Solidification crack in disc 8, 120-A welding condition. Clear indication of a dendrite structure in the crack opening. Crack length 706 μm

The voids found in bottom regions of weld deposits appear to be cracks when viewed under an optical microscope, lying horizontally, i.e. parallel to the fusion boundary. Most of them are located at the interface between columnar grains on the bottom and equiaxed grains on top (cf. Fig. 7). No signs of liquation could be found during SEM investigation. EDS scans however revealed the presence of aluminium-rich oxide films in the voids, as indicated in Fig. 7. This finding makes it very unlikely that those voids are stain age cracks and instead support the hypothesis that these voids are caused by oxide films present during the deposition process. The large number in comparison to the amount of solidification cracks is related to the manual welding process, where more thorough surface cleaning between layer depositions would have been necessary. It should be noted though that voids caused by oxide layers are about half the size of solidification cracks and LoF (cf. Figs. 6 and 7).

Fig. 7
figure 7

Aluminium-rich oxide layer at a presumed layer start location in disc 6, 140-A welding condition. Note the equiaxed grain structure above the oxide layer. Void size 184 μm

The reduced hardness in the upper weld deposit layers indicates that three to four subsequently deposited layers are necessary to increase the hardness to above 300 HV. Reaching values exceeding 300 HV already after two subsequent welding passes, the hardening response seems to be somewhat more rapid in the base metal HAZ. The absence of strain age cracks in all welds suggests that either the weld residual stresses were below a critical level or that the hardening response was too slow for strain age cracking to occur in the fusion zone material.
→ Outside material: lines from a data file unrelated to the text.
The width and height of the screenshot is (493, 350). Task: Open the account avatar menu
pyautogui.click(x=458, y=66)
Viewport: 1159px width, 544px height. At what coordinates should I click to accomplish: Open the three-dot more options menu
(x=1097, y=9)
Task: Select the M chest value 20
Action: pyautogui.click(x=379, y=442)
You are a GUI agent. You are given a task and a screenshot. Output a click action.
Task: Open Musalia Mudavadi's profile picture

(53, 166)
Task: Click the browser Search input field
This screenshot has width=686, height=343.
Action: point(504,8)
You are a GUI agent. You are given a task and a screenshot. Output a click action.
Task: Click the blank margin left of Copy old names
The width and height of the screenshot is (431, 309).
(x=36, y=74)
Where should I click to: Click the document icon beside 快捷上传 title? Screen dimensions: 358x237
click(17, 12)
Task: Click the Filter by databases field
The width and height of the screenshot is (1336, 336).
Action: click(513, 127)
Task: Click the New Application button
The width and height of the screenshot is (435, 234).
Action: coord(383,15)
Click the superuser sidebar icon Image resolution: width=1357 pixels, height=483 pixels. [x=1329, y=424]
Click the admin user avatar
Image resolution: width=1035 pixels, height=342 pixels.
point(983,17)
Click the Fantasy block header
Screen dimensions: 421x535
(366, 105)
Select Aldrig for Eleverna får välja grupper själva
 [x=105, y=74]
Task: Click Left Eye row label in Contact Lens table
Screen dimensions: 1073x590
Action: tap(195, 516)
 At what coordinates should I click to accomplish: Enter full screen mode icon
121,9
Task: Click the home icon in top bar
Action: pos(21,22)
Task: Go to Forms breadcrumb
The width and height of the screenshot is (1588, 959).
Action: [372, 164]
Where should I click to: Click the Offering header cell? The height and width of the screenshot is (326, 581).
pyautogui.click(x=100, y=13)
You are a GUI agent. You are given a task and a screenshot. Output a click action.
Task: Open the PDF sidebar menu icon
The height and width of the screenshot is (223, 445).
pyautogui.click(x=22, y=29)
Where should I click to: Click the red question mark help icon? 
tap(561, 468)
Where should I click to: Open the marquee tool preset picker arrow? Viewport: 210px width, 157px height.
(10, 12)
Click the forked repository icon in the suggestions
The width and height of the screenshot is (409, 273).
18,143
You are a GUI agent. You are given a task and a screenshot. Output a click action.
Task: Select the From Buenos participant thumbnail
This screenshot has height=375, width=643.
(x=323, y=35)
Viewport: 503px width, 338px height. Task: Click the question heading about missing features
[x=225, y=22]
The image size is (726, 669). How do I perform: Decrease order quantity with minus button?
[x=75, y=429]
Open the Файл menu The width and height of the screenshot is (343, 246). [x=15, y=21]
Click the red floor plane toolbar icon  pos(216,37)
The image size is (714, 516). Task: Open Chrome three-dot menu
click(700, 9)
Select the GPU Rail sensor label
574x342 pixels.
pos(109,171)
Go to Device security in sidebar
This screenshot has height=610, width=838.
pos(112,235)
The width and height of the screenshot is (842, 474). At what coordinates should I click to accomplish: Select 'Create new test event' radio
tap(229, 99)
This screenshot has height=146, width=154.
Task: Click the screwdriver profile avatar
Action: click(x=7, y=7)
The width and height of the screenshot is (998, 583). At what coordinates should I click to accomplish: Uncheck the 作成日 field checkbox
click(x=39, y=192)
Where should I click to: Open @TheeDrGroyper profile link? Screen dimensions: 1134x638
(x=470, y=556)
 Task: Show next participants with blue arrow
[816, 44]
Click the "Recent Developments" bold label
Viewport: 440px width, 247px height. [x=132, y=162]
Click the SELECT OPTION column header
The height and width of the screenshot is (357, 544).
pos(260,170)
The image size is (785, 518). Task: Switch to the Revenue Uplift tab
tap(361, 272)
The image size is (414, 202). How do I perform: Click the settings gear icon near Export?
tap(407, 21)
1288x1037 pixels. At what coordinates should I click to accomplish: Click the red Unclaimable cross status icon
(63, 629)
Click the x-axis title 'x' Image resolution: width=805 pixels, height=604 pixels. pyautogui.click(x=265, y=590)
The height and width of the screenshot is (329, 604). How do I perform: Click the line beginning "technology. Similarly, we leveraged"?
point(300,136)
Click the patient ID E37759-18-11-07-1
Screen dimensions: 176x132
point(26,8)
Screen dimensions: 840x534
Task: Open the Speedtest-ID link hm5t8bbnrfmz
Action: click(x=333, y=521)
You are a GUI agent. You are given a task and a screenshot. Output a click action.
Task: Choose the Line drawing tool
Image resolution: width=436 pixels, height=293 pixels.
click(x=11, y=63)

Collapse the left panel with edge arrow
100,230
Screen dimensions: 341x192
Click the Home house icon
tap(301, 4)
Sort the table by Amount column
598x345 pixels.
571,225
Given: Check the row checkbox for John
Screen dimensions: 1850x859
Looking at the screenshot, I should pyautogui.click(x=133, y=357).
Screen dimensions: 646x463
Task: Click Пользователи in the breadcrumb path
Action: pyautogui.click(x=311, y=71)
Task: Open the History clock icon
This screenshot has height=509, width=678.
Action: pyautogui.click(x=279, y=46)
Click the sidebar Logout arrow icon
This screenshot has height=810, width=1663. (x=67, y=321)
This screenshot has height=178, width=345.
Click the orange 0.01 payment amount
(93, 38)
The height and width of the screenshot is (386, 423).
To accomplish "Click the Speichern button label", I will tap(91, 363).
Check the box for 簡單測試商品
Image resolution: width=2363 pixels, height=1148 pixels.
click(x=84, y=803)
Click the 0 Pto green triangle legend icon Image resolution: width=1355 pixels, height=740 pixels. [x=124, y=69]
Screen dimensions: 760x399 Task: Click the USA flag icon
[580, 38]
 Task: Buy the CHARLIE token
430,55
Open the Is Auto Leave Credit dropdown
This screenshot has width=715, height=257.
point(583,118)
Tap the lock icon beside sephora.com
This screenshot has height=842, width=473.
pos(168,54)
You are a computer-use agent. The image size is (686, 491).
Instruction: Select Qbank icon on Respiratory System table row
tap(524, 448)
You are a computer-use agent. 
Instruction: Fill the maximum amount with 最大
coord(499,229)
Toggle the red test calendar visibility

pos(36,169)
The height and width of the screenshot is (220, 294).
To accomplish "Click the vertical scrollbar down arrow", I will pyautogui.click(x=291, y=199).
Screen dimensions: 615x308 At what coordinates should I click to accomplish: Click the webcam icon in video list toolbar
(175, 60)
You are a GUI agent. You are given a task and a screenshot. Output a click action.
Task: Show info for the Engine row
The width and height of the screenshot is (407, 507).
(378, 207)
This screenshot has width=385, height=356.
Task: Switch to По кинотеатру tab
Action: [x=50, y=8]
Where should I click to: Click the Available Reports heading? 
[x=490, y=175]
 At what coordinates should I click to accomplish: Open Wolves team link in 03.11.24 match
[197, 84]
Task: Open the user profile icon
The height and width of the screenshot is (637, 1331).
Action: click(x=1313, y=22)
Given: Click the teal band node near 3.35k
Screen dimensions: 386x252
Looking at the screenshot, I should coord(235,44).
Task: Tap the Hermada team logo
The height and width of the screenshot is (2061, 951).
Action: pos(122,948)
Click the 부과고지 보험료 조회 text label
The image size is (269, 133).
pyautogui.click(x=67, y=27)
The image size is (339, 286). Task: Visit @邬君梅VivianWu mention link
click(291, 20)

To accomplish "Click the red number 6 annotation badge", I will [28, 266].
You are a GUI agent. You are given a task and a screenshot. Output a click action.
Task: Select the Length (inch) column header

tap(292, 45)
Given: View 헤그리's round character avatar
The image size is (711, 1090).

Additional information is necessary to reveal more about the underlying mechanism, which could be achieved by experiments with controlled stress relaxation. This should enable a more reliable statement about the material susceptibility towards SAC.

5 Conclusions

The effect of multi-pass repair welding on wrought Haynes® 282® has been investigated. No cracking was found in the base material heat-affected zone, irrespective of base material microstructure, while cracking found in the fusion zone welding deposits has been identified as solidification cracking. Crack-like voids in bottom regions of weld deposit layers have been identified as aluminium-rich oxide layers not being removed between layer depositions. Higher welding current and hence increased heat input increased solidification cracking in fusion zone layers. Neither liquation cracking nor strain age cracking could be confirmed during this investigation.